Exercises to complete –
1) Reproduce the passage on hotel sound and light word for word, from "Other trends are" up to and including "given their popularity.".
2) According to the passage on hotel sound and light, which things do the convenience-oriented trends allow guests to adjust? Name each one.

Passage shown –
# # # #

Managing Sound and Light
Guests will be able to enjoy soothing background sound into the room, control it the same way they control temperature and lighting. These sounds will be able to nullify the variety of hotel noises. They will be far superior to white noise apps or clock radio style products emitting nature sounds.
Hotel brands are spending considerable time and resources in doing research into lighting and circadian rhythm so they can develop in-room controls that adjust the quality of light throughout the day. Once fully developed, these key pads at the entry and in the sleep area will have ‘scenes’ that match morning, noon, and night lighting conditions. The idea being that guests may set their rooms’ lighting scenes to combat jet lag and promote healthy sleep cycles.
The much awaited innovation in mattress technology is all about temperature management design —from the inside out. A bed is also about the layers at with fiber technology giving the first layer the power to absorb moisture with antimicrobial silver. Below that, foam can help circulate air, keep heat out and provide additional comfort.
This insulates the sleeper from the memory foam layer and it provides grooved ventilation, a charcoal-infused memory foam layer to provide comfort and conformity, as well as to keep away moisture and keep the body cool with an antimicrobial knit cover.
Other trends are more convenience oriented, allowing guests to adjust mattresses, in-room temperature, lighting and sound. Now a days massage beds are also on the rise, which are usually lower in price given their popularity.

# # # #

Supplied material –
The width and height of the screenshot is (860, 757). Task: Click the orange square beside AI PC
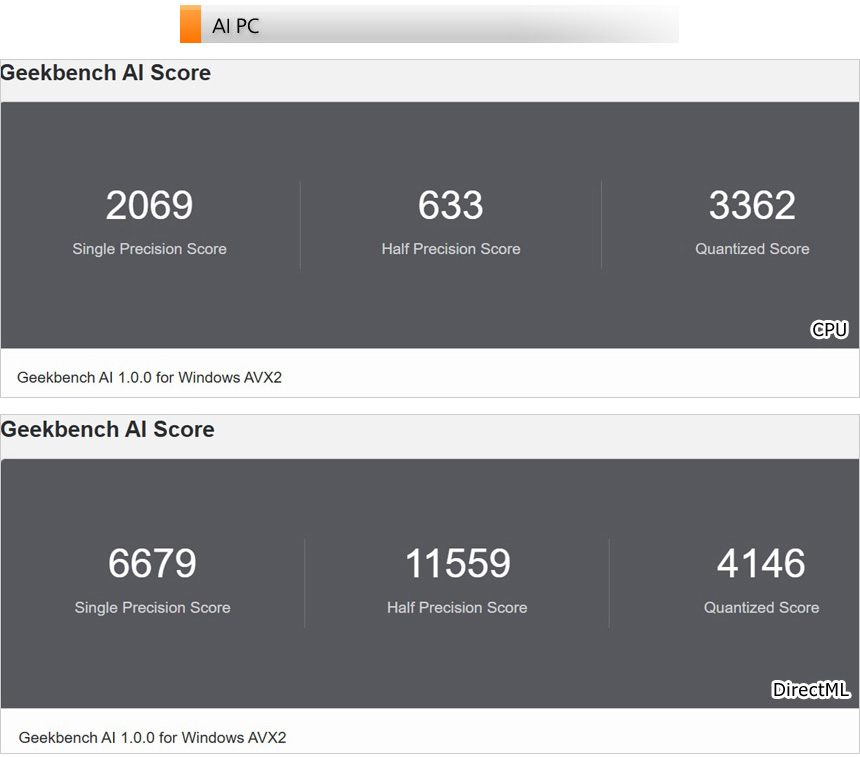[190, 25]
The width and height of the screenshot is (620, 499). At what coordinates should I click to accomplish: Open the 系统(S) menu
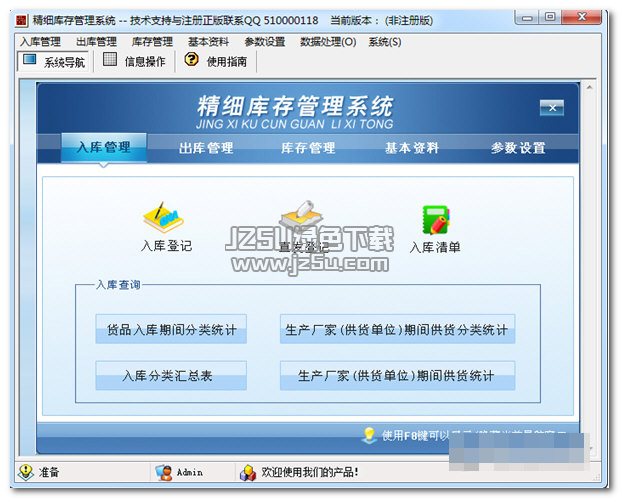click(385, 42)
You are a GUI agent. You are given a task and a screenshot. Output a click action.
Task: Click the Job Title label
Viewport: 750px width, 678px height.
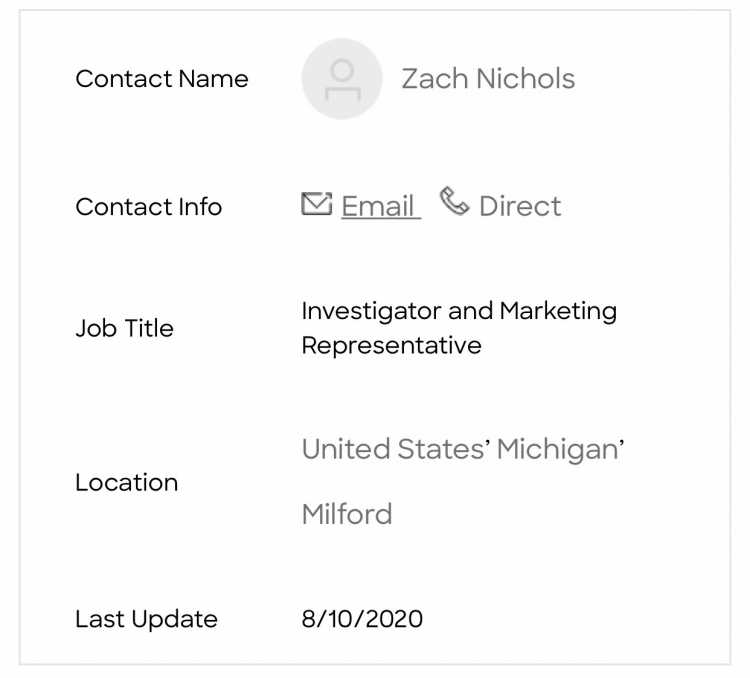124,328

# # # #

Numbered responses –
1)
Other trends are more convenience oriented, allowing guests to adjust mattresses, in-room temperature, lighting and sound. Now a days massage beds are also on the rise, which are usually lower in price given their popularity.

2)
- Mattresses
- In-room temperature
- Lighting
- Sound